LE LAC AUX OIES SAUVAGES

DIAO YINAN

Aux abords d’une gare, sous un déluge, un homme, amoché, se planque derrière un pilier. Une femme aux cheveux courts, un peu garçonne, s’approche, lui demande du feu. Un boy meets girl inversé. Elle lui annonce qu’elle vient à la place de sa compagne. Lui est méfiant, se demande s’il s’agit d’un piège. Après quelques flash-backs, on en sait plus : l’homme est un chef de gang traqué par une bande rivale et par la police. Elle, c’est une prostituée (masquée sous le surnom curieux de « baigneuse »), prête à tout pour échapper à son triste sort…
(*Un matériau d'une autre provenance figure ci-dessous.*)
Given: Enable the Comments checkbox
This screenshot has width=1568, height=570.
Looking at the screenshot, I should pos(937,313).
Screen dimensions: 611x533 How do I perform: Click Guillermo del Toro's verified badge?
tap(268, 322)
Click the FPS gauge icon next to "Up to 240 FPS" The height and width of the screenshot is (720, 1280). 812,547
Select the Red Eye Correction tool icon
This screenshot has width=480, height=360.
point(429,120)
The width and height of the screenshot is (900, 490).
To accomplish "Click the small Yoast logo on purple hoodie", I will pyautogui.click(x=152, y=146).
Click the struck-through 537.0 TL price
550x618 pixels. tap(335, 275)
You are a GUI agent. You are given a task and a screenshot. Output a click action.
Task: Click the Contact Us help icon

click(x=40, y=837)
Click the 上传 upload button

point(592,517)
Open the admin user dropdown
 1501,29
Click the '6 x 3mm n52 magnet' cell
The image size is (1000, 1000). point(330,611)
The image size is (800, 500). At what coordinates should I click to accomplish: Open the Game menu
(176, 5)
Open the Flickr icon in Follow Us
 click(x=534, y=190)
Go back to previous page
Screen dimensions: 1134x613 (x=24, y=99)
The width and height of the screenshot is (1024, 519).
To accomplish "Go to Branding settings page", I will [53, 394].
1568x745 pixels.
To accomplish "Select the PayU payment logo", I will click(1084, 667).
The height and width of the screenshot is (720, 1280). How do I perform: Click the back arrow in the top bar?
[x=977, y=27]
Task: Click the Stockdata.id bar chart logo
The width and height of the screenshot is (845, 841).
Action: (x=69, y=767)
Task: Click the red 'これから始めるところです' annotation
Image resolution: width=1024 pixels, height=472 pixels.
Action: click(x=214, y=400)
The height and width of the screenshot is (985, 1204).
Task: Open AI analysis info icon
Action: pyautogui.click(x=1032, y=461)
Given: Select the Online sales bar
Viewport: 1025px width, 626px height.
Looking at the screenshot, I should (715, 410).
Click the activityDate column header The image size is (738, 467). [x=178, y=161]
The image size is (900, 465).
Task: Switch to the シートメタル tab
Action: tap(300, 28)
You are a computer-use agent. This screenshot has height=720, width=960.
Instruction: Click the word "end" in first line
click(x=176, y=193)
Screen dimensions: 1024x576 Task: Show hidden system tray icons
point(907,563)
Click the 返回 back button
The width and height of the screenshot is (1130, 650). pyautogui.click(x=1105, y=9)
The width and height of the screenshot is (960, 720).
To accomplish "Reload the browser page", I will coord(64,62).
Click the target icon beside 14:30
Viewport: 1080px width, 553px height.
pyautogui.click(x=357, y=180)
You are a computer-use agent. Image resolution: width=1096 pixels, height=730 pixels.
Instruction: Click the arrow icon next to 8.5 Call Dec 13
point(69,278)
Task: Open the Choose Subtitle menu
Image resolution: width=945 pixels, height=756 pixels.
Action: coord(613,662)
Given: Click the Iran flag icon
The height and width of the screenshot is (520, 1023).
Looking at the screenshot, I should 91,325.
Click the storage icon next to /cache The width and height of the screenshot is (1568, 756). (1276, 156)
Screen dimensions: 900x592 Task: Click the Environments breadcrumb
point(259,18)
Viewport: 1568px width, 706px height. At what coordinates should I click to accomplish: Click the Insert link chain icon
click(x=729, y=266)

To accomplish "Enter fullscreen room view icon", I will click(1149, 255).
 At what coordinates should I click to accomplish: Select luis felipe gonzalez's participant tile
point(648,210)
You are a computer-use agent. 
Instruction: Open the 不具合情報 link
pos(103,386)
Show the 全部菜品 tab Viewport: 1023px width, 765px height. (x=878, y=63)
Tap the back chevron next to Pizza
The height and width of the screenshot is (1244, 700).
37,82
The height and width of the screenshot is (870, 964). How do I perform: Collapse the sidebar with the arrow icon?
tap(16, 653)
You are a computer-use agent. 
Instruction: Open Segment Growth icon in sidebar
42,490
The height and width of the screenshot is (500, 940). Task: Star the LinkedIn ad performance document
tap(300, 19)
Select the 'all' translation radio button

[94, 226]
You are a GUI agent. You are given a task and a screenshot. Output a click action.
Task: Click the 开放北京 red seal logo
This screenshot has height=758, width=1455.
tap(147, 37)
De Black Coal, le précédent film de Diao Yinan, on garde le souvenir d’une enquête tortueuse, sombre et alanguie. L’obscurité, têtue, s’impose à nouveau dans Le Lac aux oies sauvages, aux trois quarts plongé dans un univers nocturne, pluvieux, très poisseux. Mais cette fois, le polar est plus nerveux, même s’il réserve encore de longues plages sans aucun dialogue. Il est surtout plus ample : davantage de protagonistes, de profusion narrative, d’orchestration dans la mise en scène. Au bout de quinze minutes, on sait que ce quatrième long métrage sera son plus ambitieux. […] De rounds d’observation en règlements de compte, de courses poursuites en séquences de cache-cache dans toutes sortes d’endroits insolites (un zoo, un marché…), Le Lac aux oies sauvages témoigne d’une virtuosité assez sidérante dans la mise en scène. Le cinéaste multiplie les mouvements de caméra opératiques, les morceaux de bravoure chorégraphique, les jeux d’ombres et de lumière expressionnistes (via les phares de motos, les néons) qui rappellent Orson Welles ou Robert Aldrich. On a parfois l’impression d’un film-somme, qui synthétise à la fois le cinéma américain et le cinéma asiatique (hong-kongais surtout, celui de Tsui Hark et de Johnnie To). Diao Yinan se montre baroque et post-moderne, mêle le lyrisme et le grotesque – à l’image de ce maillot de foot de l’Argentine estampillé du nom de Batista, de plus en plus souillé de sang, que porte le gangster déchu. Le réalisateur aère aussi le récit d’échappées oniriques (avec des baskets phosphorescentes, un chapeau qui s’envole, une barque filant sur l’eau) tout en collant au plus près de la Chine contemporaine, pleine de vice, de déchets et d’énergie furieuse. On plonge dans les bas fonds, où l’on assiste à des sortes de cours magistraux sur le meilleur moyen de piquer des motos. On est le témoin d’un meurtre spectaculaire avec un parapluie, d’une scène de sexe aussi romantique que trash, de gestes chevaleresques…
JACQUES MORICE – TÉLÉRAMA, 19 MAI 2019

RÉCIT ET STRUCTURE
La première image qui m’est venue en tête était celle de la rencontre d’un homme et d’une femme dans une petite gare de banlieue, un soir de pluie. Cette image donnait le ton et elle était devenue presque obsédante, si bien que je n’avais pas le choix, il fallait qu’elle ouvre le film. Pour dérouler la suite, les flash-backs se sont imposés. Ce qui d’ailleurs correspondait à une envie d’écriture que j’avais déjà. Le flash-back permet une certaine distanciation, comme dans le cas des narrateurs de Brecht, qui interrompent le flux du récit pour nous rappeler à la raison. J’ai aussi repensé à la structure des Mille et une nuits, ce très vieux texte qui peut avoir un usage très moderne. Je suis aussi influencé par la conception de l’espace dans l’opéra de Pékin, par la liberté de ses enchaînements entre scènes. Je m’intéresse moins à la description des contextes ou des paysages sociaux qu’à ce que dessinent le mouvement et le geste, même s’ils sont de natures différentes. Dans un film, j’aime juxtaposer des styles différents, en accord avec ma perception de la réalité. Je voulais que le film soit très moderne, non-psychologique, et que l’idée s’incarne avant tout par le geste et le mouvement.